If you have any questions or concerns, or if there is more information that you would like, and/or if you would like to consider becoming part of our Loon Ranger Program, please contact:

Joanne C. Williams
State Coordinator: MLPA/MLW
P. O. Box 294
Shepherd MI 48883
(989) 828-6019
email:michiganloons@yahoo.com

On behalf of the Michigan Loon Preservation Association and Michigan Loonwatch, and for a bright future for Michigan's Common Loon, we thank you for your interest and look forward to hearing from you!

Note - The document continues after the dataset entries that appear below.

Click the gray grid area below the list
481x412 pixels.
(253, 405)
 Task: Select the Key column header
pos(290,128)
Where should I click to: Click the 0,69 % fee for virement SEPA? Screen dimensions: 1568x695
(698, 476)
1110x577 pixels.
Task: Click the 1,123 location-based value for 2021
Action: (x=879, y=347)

MLPA/MLW and Other Programs: Working Together
By Joanne C. Williams, State Coordinator MLPA/MLW

The MLPA/MLW continues to work with other agencies and programs. This year, as in years past, we are working along with Michigan Natural Features Inventory (MNFI), through Jennifer Olson, on helping to provide information for The Michigan Department of Agriculture's Gypsy Moth Suppression Program, and the many private companies who provide lake herbicide treatments for the problem of nuisance plant growth.

MNFI has provided MLPA/MLW with maps which we include in our spring Loon Ranger Packets in order to more clearly pinpoint information as to the locations of loon nests and other features on loon nesting lakes. This information is then sent back to MNFI to help them and, though them, other agencies to better provide for habitat protection of Michigan's threatened and endangered species, including loons.

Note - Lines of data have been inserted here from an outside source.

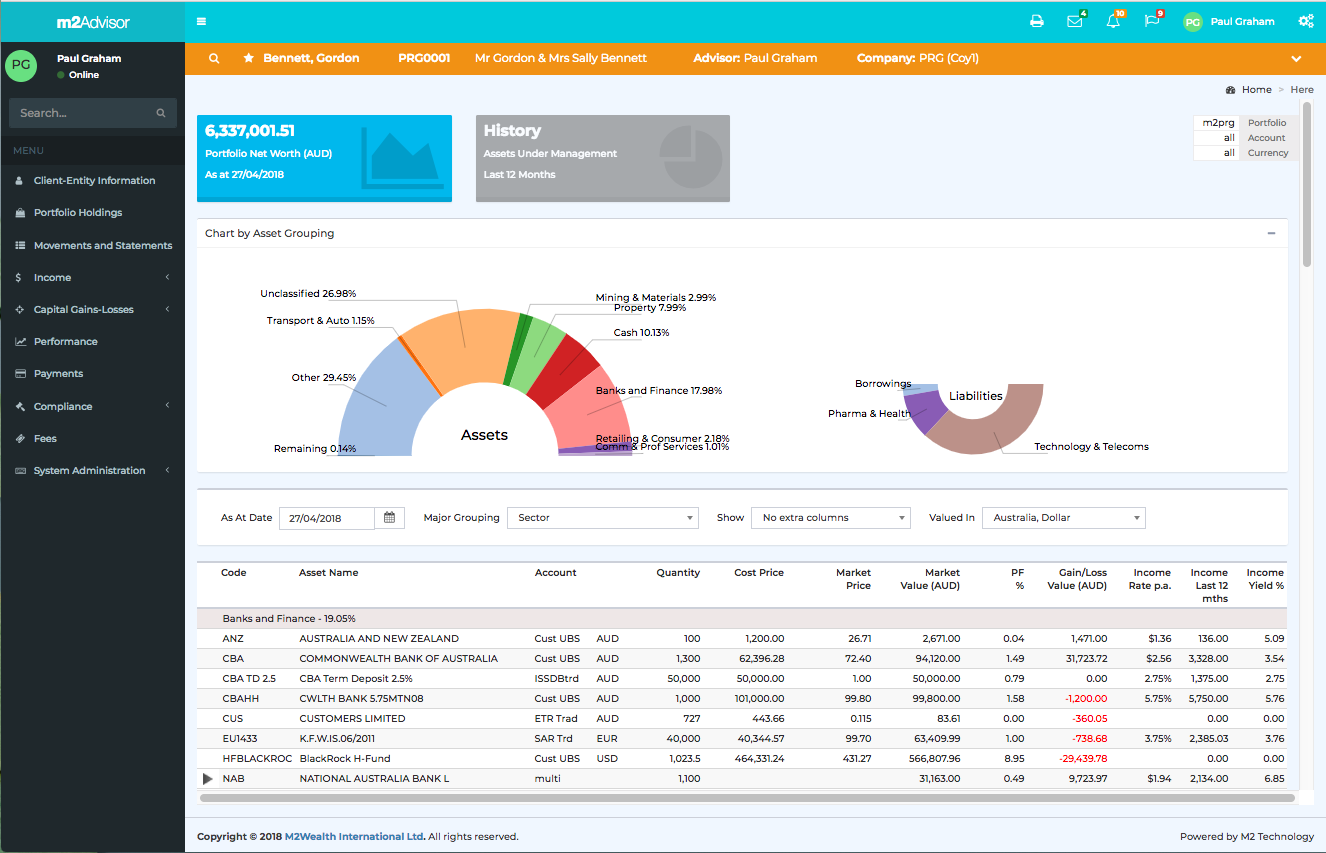Expand the Capital Gains-Losses menu item
This screenshot has height=853, width=1326.
tap(84, 310)
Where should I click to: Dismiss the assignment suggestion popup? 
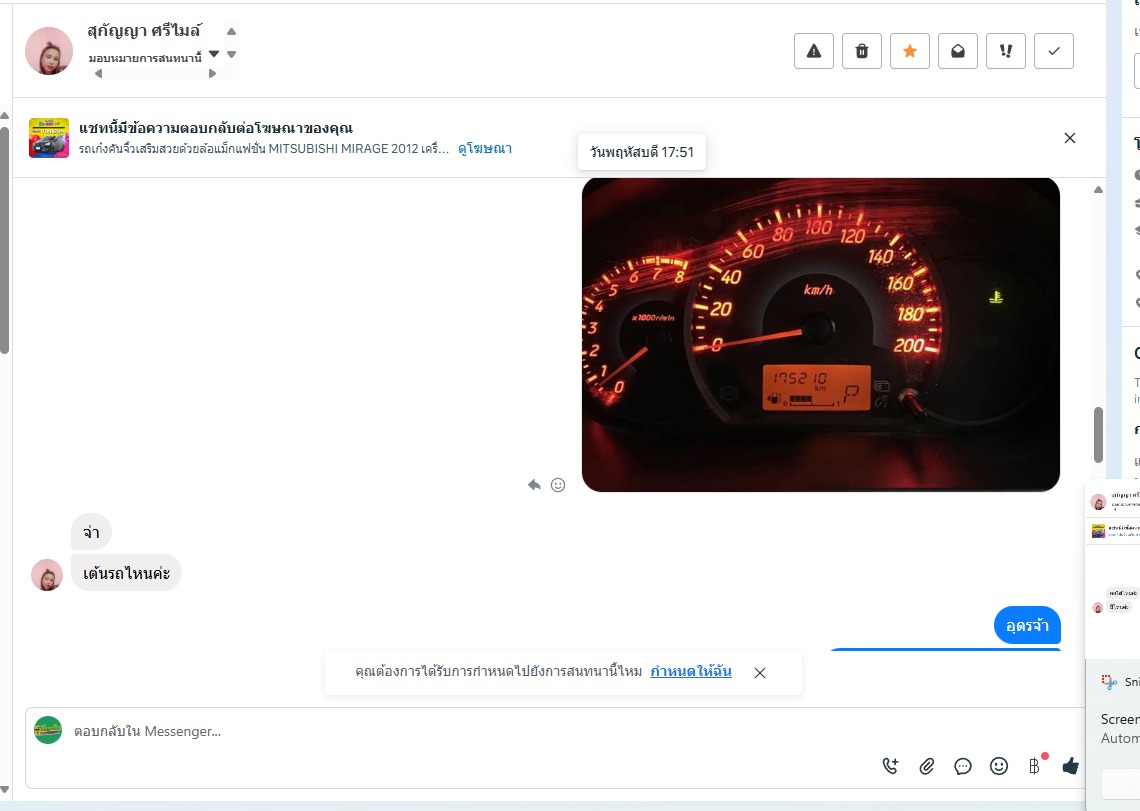tap(760, 673)
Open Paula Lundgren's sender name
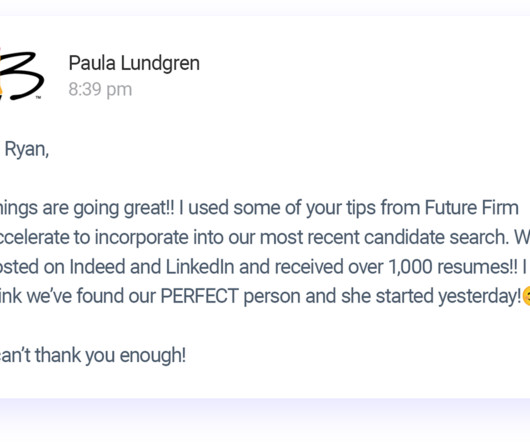The image size is (530, 442). [x=134, y=63]
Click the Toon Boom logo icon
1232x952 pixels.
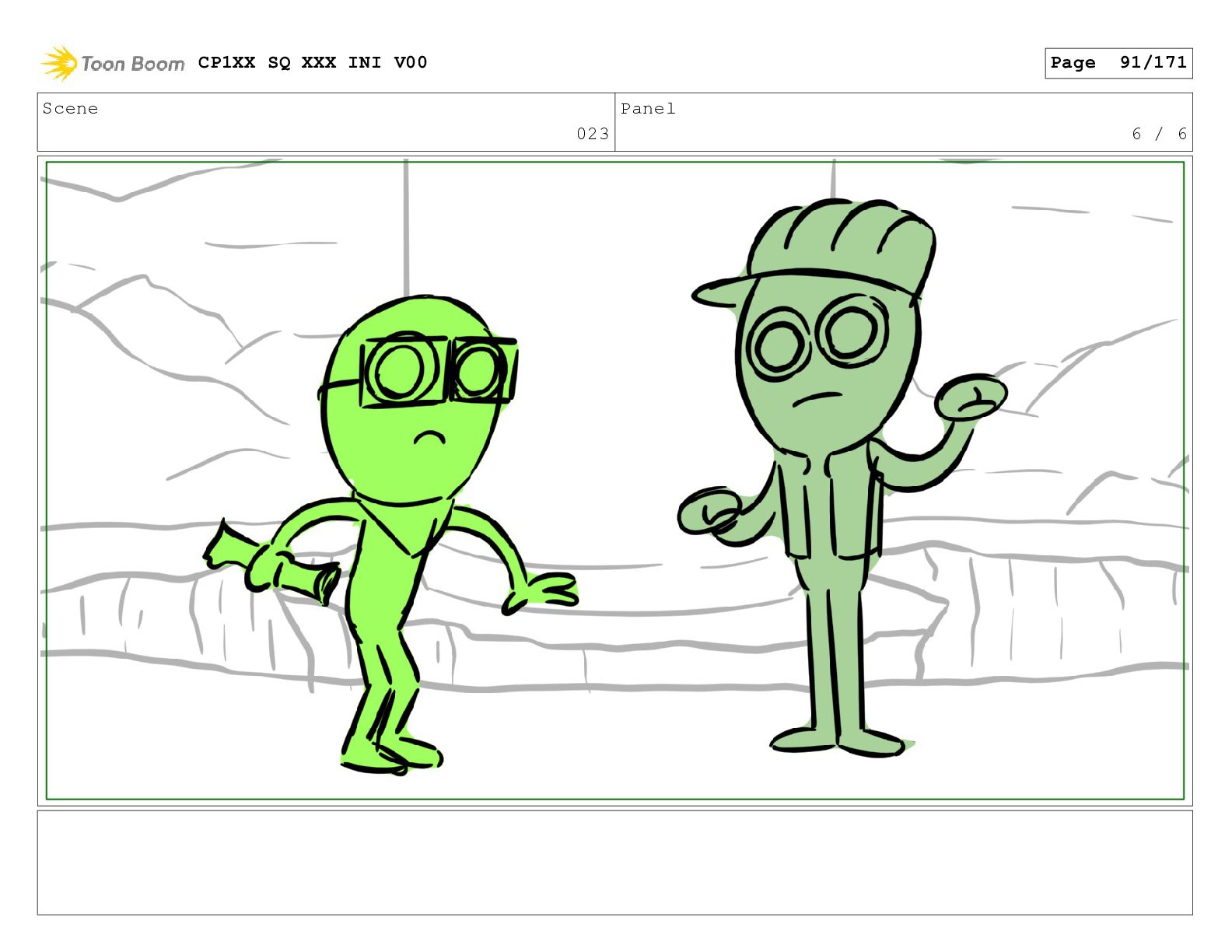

The Loon Survey, a loon observation and evaluation program written and conducted for many years by Biologist Dr. Bill Robinson of Northern Michigan University, and also a long-time MLPA Board of Directors member, has been another program for which we have provided information and assistance on an ongoing basis. Since Dr. Robinson's retirement, the Survey is now being conducted through Lake Superior State University on a yearly basis. MLPA/MLW continues to assist with helping to provide contact information on loon lakes throughout the state, and several of our Area Coordinators and Loon Rangers are directly involved with helping with the Survey.

Last May, we also provided information to a study being conducted by Damon McCormick, Joe Kaplan and Keren Tischler through the Biodiversity Research Institute to determine the levels of PCB and mercury concentrations that may be in the systems of Michigan's wildlife, including the loon population, and to evaluate the cumulative impacts of these substances on aquatic ecosystems.

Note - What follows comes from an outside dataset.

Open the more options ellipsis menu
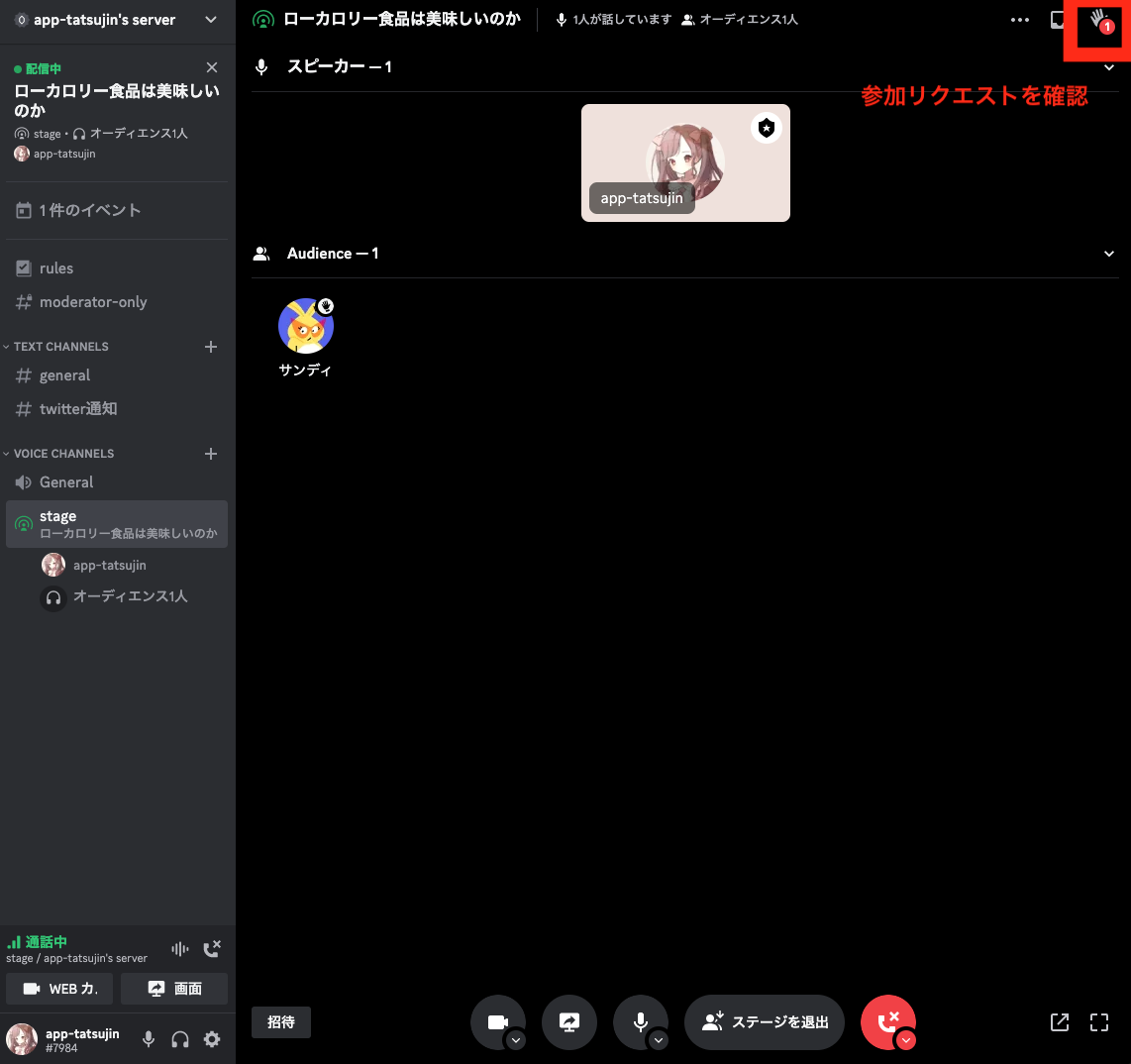Screen dimensions: 1131x1064 (1019, 19)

MLPA/MLW and the Wildlife Recovery Association have been working together more and more, doing programs all over the state, including (and as well as) publicity, education, recruiting new members, and helping to get the word out about loons and our Loon Association, and WRA as well. We are distributing many brochures, and talking with lots of folks about our work and the wonderful birds we love so much. New memberships are coming in regularly from these presentations, and that is very encouraging! Requests for programs (both jointly and separately) are increasing, and as with other parts of MLPA/MLW, new ideas are flourishing! Joe Rogers, Raptor Wildlife Biologist and Director of WRA, is also an MLPA/MLW Board member and Area Coordinator. During the summer months, Joe works in the Upper Peninsula on the Peregrine Falcon Recovery Program.

The Wildlife Recovery Association cared for an injured loon found in January this past winter. This was a time consuming, at times difficult (but very rewarding , they say) task for Joe and Barb Rogers. The loon recovered very well, thanks to their excellent care, and was released on Thursday, March 30, at a small migration lake where she could be watched until her new wing feathers finished growing in where damage from a fish-line had cut in deeply. Thank you, Joe and Barb, for all your hard work, for giving that little loon a chance, and for giving me, and others too, the opportunity to help care for her and to learn from her. And thank you, too, to Board member Luanne Jaruzel, who watched the loon on the lake, trying to make sure that she stayed safe until she could take wing once again for the northern lakes. As it was, and as sometimes happens in Nature, the story ended differently than was hoped, with an unexpected sudden and very fierce early spring storm against which the little loon's strong spirit to survive and our efforts to help her were powerless. But we will not soon forget her; she was a wonderful little bird.